Recovery Timeline and Activity Progression
The transition from the acute phase marks the beginning of the sub-acute and rehabilitation phases, which typically span the first six weeks post-injection. By the end of the first week, the initial soreness and swelling should be substantially reduced, allowing for a gradual reintroduction of gentle movement. Light walking and simple, non-strenuous daily activities can be resumed, as movement helps promote circulation and prevent joint stiffness.
The focus in the subsequent weeks is on a structured, slow progression of activity rather than an immediate return to pre-injury exercise. Formalized physical therapy (PT) often begins between the second and sixth week, depending on the specific protocol and the patient’s response. This structured rehabilitation helps strengthen the muscles surrounding the knee joint and maximize the effect of the PRP.
Physical therapy activities initially center on restoring range of motion and improving muscle activation without placing excessive stress on the healing tissues. As the knee tolerates more load, the exercises will progress to include low-impact conditioning, such as stationary cycling or swimming. High-impact activities like running or jumping remain restricted. Adherence to this gradual plan is paramount, as overloading the joint too early can disrupt the tissue remodeling process initiated by the PRP.
When Therapeutic Improvement is Expected
It is important to set realistic expectations, as PRP is a regenerative treatment, not an immediate pain reliever like a corticosteroid injection. The goal of the therapy is to stimulate biological repair, a process that requires time for new, stronger tissue to form. Therefore, patients should not anticipate immediate symptomatic relief in the days or first few weeks following the procedure.

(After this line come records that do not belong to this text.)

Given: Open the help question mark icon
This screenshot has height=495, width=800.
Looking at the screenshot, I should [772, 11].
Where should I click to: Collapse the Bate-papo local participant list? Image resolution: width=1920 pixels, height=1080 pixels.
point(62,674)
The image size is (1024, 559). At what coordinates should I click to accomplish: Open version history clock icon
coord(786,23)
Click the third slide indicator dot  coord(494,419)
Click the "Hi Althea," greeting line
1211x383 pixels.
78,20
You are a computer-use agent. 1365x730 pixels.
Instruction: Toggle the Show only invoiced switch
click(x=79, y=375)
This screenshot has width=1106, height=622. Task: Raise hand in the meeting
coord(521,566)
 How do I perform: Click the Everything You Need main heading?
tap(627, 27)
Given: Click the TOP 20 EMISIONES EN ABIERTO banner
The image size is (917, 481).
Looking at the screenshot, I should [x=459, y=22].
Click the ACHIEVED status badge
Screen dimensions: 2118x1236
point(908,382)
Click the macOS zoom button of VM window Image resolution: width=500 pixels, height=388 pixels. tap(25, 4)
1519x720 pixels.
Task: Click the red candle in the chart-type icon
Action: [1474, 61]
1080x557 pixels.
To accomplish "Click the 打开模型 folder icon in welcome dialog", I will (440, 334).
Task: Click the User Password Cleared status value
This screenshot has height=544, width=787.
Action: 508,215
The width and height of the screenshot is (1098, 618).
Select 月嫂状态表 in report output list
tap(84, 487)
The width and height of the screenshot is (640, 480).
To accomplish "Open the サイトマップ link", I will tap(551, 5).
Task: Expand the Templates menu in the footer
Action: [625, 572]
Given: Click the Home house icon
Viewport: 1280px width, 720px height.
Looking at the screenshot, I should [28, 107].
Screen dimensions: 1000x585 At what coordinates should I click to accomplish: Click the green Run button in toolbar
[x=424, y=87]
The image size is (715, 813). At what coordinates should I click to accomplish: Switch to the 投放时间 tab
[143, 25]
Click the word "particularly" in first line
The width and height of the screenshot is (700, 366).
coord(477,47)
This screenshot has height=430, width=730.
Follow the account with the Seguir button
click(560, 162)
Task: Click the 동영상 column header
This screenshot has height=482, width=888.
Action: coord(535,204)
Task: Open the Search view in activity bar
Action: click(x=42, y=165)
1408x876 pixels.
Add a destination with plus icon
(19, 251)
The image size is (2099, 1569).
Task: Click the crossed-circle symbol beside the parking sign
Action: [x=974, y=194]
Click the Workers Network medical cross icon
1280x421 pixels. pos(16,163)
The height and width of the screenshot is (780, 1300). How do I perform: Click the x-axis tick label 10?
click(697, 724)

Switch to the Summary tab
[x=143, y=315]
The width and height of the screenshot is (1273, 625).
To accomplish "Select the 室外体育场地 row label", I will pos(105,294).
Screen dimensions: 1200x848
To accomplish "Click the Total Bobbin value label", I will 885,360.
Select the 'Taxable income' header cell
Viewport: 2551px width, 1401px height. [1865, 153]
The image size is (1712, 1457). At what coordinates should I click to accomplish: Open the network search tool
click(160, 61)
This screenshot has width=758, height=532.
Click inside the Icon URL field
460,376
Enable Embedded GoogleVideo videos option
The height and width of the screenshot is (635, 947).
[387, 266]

Initial signs of therapeutic benefit, such as a noticeable reduction in pain or improved function, typically begin to emerge between four and eight weeks post-injection. This timeframe corresponds with the body’s shift from the proliferative phase to the remodeling phase of healing. The full, peak results of the PRP treatment are often not experienced until three to six months after the procedure.
In cases where the initial response is insufficient after several months, a provider may discuss the possibility of a repeat injection. The long-term success of the treatment is measured by sustained improvement in pain and function, which can last for a year or longer. The slow, gradual nature of this improvement contrasts sharply with the quick, but temporary, relief provided by other injection types.
Recognizing Complications and Warning Signs
While PRP is considered a safe procedure because it uses the patient’s own blood, it is necessary to monitor for signs that differentiate expected post-injection soreness from a true complication. Mild pain, redness, and swelling that occur immediately after the injection and resolve within 72 hours are normal parts of the inflammatory healing response. However, certain symptoms require immediate contact with a healthcare provider for evaluation:
- Fever, or severe and rapidly worsening knee pain that does not improve after the third day.
- Significant, spreading redness and warmth at the injection site, indicating a possible infection.
- Persistent numbness, tingling, or a foot drop, which could indicate irritation or injury to a nearby nerve structure.
- Symptoms of a severe allergic reaction, such as difficulty breathing or widespread rash (although rare).